Hello.
I've being trying to solve some problems related to wrong encoding in displayed text on my applications, and I've found some very confusing behavior. I think it might be a bug, but do not know where it might be, if it is a bug at all.
I've attached a MRE of the problem, and also a .gif of the MRE running. The gif is from a Windows 11 system, but the behavior also happens in a Debian 12 system.
I have a source file encoded as ISO 8859-1. This file has string literals with non-ascii characters. If I try to assign these literals
directly to e.g. a Label caption, they're not displayed correctly, even including a {$CODEPAGE 8859-1} directive in the source. The confusing bits are two:
- If I pass that same literal through a simple Format('%s', [...]) call, then it is displayed correctly!

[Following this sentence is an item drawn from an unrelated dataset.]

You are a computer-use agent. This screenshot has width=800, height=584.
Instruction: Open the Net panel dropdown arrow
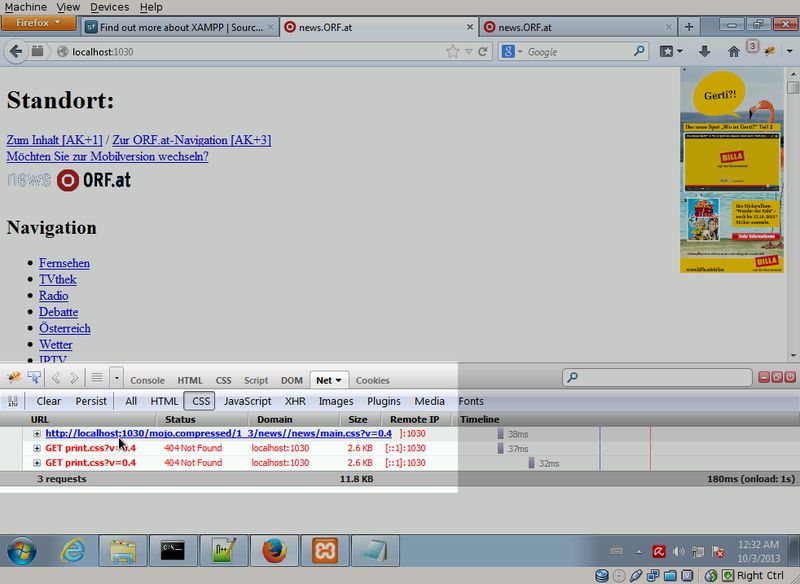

- If I ask the compiler if the two strings (before and after the Format) are equal, it says they are!
Expressing the above as code:
{$CODEPAGE 8859-1}
unit Unit1;
// ...
begin
Label1.Caption := 'Acentuação'; // Displays as 'Acentua?' (incorrect)
Label1.Caption := Format('%s', ['Acentuação']); // Displays as 'Acentuação' (correct)
if 'Acentuação' = Format('%s', ['Acentuação']) then
ShowMessage('But they are the same!'); // This statement executes!
end;
P.S. Some background on why I must use {$CODEPAGE 8859-1} and
cannot just convert my sources to UTF8: This same source files must also be compilable via Delphi 7 and Kylix 3. We're doing a gradual migration from those two to FPC, and since we cannot afford to make the migration all at once (hundreds of millions LOC) we need the same sources to (at least for a while) compile and execute on all 3 systems at once. In the worst case scenario I'm ready to wrap all calls to UI elements in a function to deal with encoding differences between the 3, but I want to avoid that if at all possible.